The fixed and query points were both 1,000,000 uniform independent pseudorandom points. The preprocessing CPU time was 1.1 seconds, and the query time was 5.4 seconds on my laptop. The remaining time was to read 2,000,000 lines and write 3,000,000 lines. The virtual memory was 49MB. The elapsed time including the main program's I/O to find the 1,000,000 nearest points was 41 seconds. (For large runs like this, the number of points was hardcoded into nearpt2.)

Here's a detail from the plot of closest pairs.

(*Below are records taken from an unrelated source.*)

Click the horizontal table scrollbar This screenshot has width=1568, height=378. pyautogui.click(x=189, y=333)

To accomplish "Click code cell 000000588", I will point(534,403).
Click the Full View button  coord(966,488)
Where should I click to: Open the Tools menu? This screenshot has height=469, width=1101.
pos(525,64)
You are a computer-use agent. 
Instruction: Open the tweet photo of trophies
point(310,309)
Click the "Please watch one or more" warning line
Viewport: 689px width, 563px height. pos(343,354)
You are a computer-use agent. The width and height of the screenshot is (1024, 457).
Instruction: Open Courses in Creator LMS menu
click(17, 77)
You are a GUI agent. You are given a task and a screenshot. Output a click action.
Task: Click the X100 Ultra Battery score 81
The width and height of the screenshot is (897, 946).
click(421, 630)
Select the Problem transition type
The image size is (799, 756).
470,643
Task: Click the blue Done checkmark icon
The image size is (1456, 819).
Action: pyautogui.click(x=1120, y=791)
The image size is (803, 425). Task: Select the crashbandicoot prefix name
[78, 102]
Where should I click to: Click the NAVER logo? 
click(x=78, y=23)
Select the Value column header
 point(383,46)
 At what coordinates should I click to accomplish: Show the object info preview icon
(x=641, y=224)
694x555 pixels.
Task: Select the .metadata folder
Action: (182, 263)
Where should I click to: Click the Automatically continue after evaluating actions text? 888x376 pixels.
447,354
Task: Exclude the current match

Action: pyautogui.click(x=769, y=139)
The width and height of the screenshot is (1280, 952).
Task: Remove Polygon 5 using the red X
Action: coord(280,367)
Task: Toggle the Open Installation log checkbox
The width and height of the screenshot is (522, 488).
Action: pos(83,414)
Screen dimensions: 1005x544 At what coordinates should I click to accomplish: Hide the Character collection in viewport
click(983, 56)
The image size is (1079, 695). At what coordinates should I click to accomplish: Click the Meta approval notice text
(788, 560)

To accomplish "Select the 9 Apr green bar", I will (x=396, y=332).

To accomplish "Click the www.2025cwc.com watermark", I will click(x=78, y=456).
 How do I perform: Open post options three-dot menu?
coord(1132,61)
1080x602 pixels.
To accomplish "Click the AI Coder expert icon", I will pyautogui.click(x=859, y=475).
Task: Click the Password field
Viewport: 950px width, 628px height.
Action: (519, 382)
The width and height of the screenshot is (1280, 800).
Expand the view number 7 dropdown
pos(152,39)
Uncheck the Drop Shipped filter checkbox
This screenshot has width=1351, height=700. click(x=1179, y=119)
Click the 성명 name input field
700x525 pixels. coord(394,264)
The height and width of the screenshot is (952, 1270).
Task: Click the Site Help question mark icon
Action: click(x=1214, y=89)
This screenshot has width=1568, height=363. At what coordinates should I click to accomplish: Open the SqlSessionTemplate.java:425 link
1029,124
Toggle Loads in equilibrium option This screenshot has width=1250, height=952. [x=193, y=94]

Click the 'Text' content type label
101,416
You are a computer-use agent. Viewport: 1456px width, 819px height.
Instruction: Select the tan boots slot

Test 3 - 10,000,000 points each

This test was like before, but with 10,000,000 fixed points and another 10,000,000 query points. The total preprocessing time was 12 CPU seconds on my laptop. The total query time was 65 seconds. The virtual memory was 460MB. The elapsed time including the main program's I/O was 415 seconds.

Implementation

Nearpt2 is written in a C++. Including a main program to do I/O, it's a few hundred lines. My enviromment is SuSE linux 9.0 upgraded with the 2.6.2 kernel, and running g++ or icc, on a 1600MHz IBM Thinkpad T30 laptop. I used icc -O3 to get the times mentioned above.

Nearpt2 reads data from two files fixpts and qpts. Each has one point per line. It requires that the points be in the range [0,1]. It writes to a file called pairs, in the following format, chosen to make plotting in gnuplot easy.

coords of 1st query point
coords of closest fixed pt
blank line
pcoords of 2nd query point
coords of closest fixed pt
blank line
...

Nearpt2 is freely available for nonprofit research and education. I would appreciate an acknowledgement, and a link to my homepage.

The source is nearpt2.cc. Here are the datasets used for the above images: fixpts and qpts. The resulting output is pairs.